• **Records for this exercise**:

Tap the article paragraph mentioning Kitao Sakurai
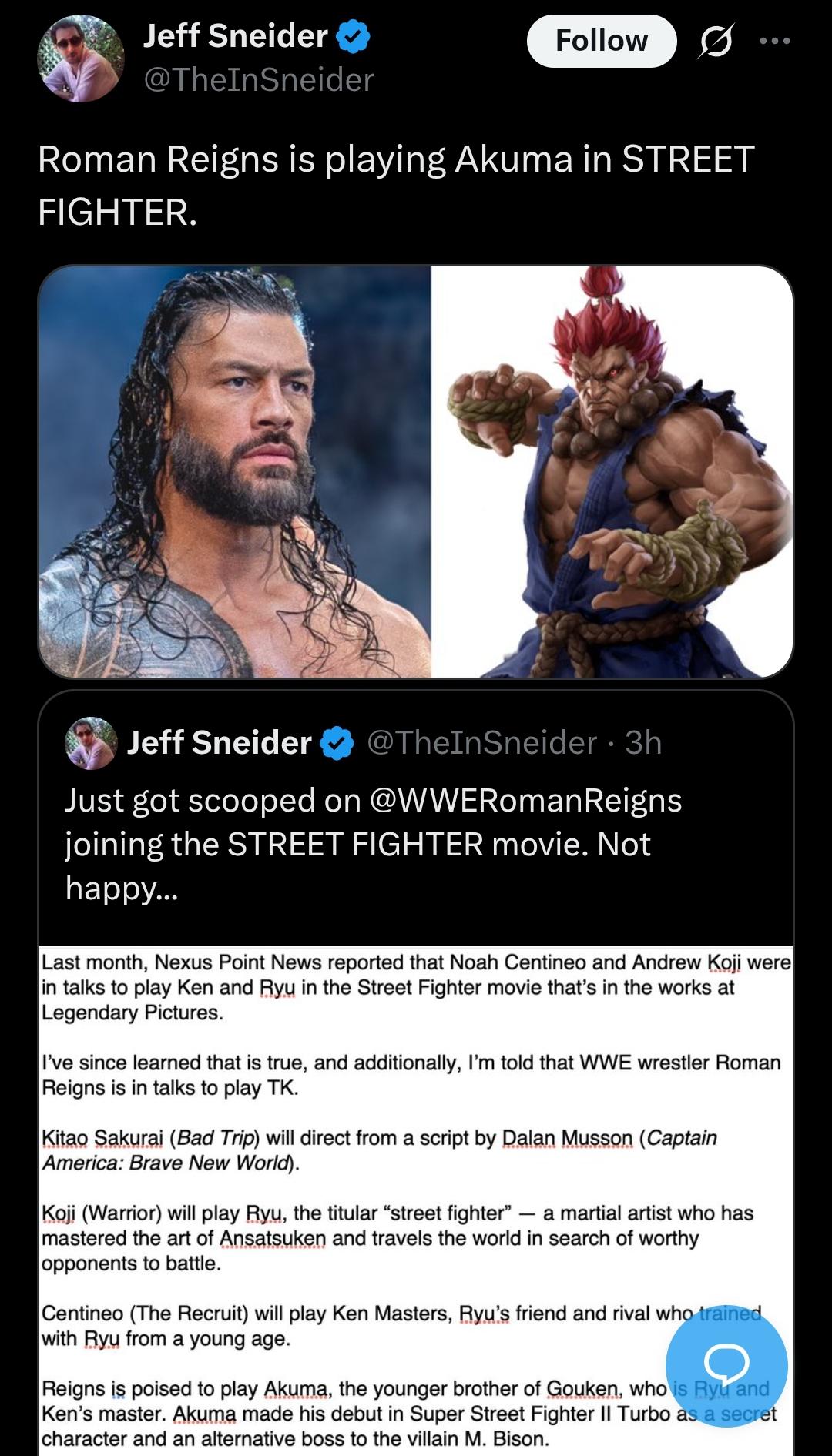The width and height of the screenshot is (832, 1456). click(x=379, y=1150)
* * *
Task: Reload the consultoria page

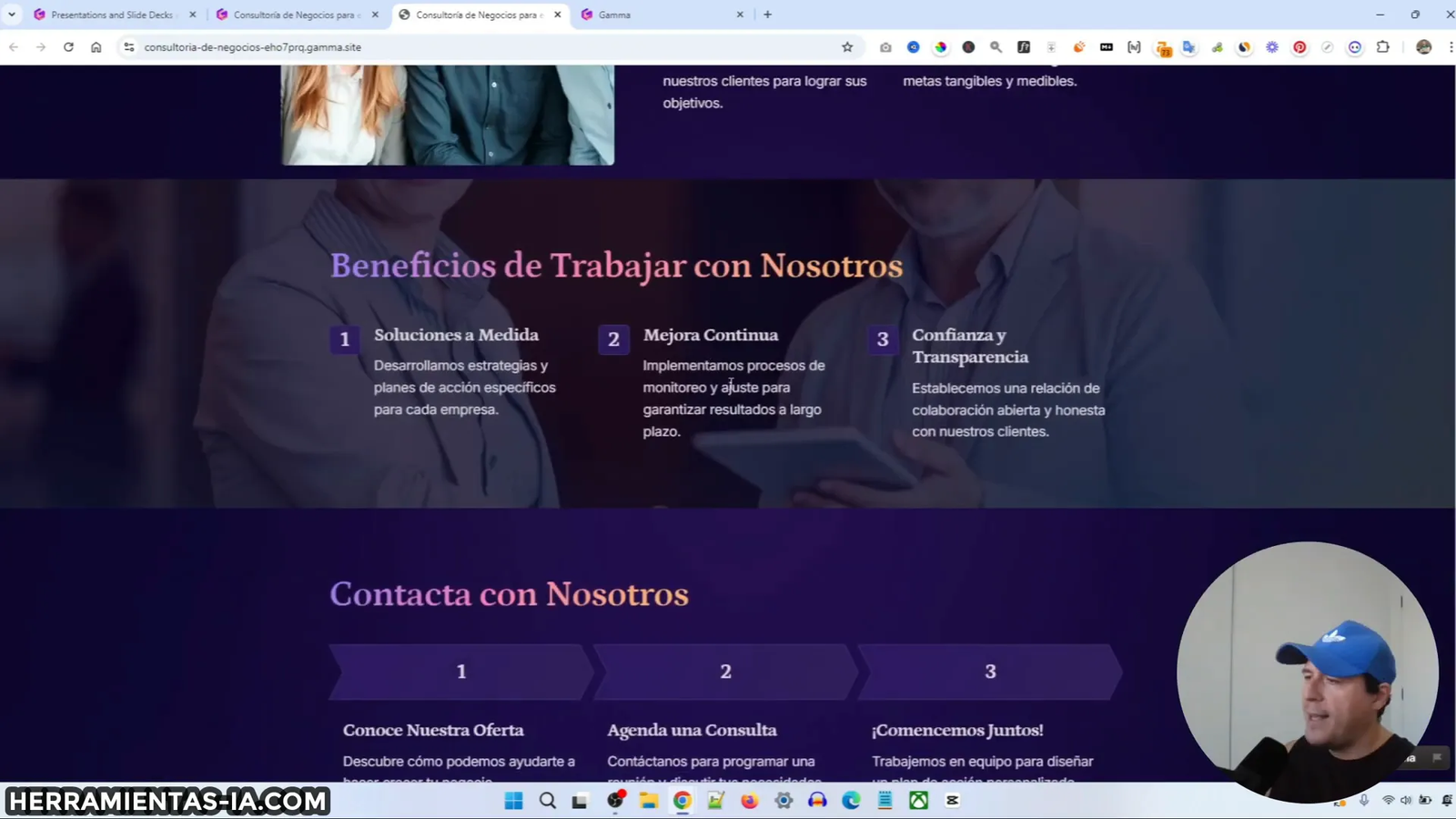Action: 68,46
* * *
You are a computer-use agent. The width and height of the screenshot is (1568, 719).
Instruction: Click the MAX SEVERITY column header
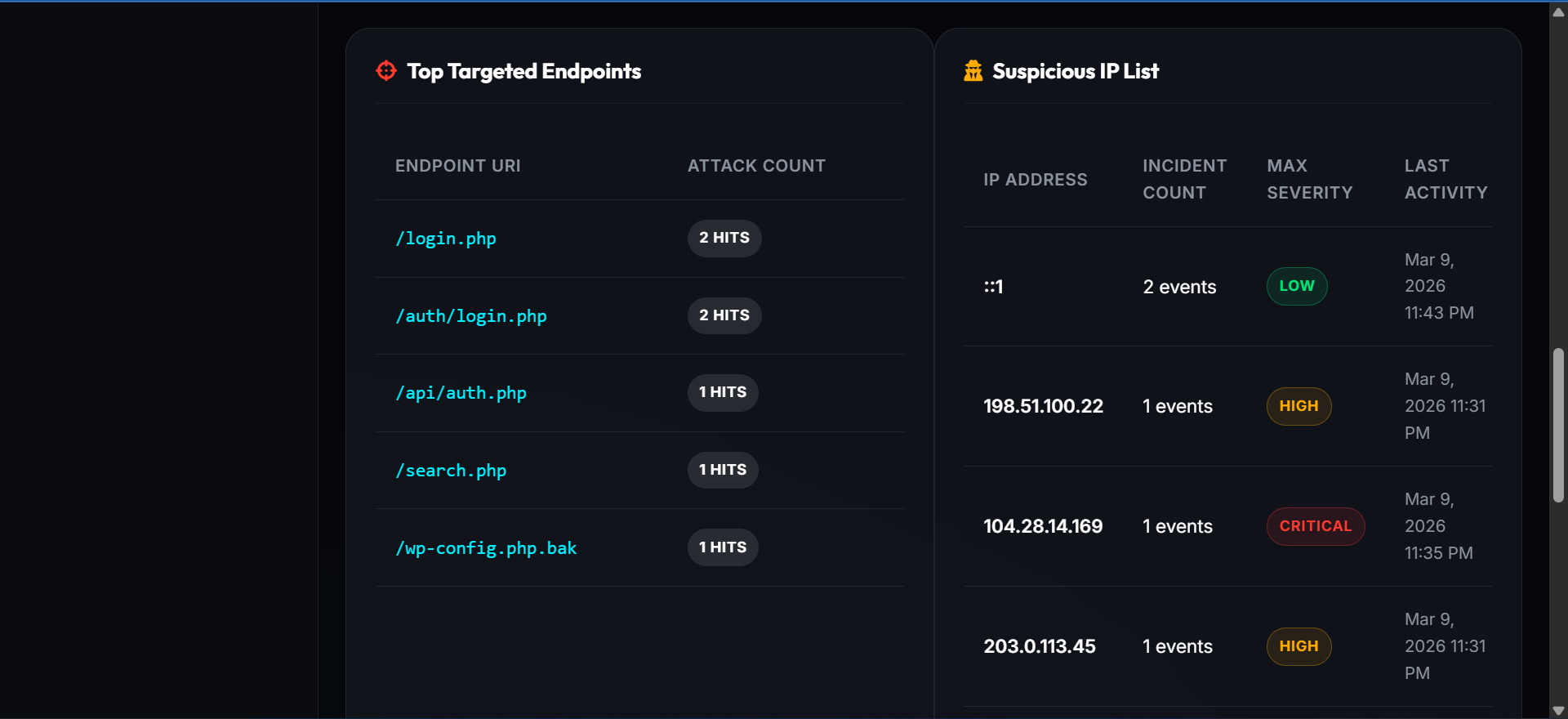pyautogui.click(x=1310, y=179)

• **Requirements**: Reproduce the records from the line with "You are a computer-use" up to and including the line with "pyautogui.click(x=1310, y=179)", swapping "column header" for "column heading" and leaving all else unchanged. Omit the pictures from your answer.

• **Correct output**:
You are a computer-use agent. The width and height of the screenshot is (1568, 719).
Instruction: Click the MAX SEVERITY column heading
pyautogui.click(x=1310, y=179)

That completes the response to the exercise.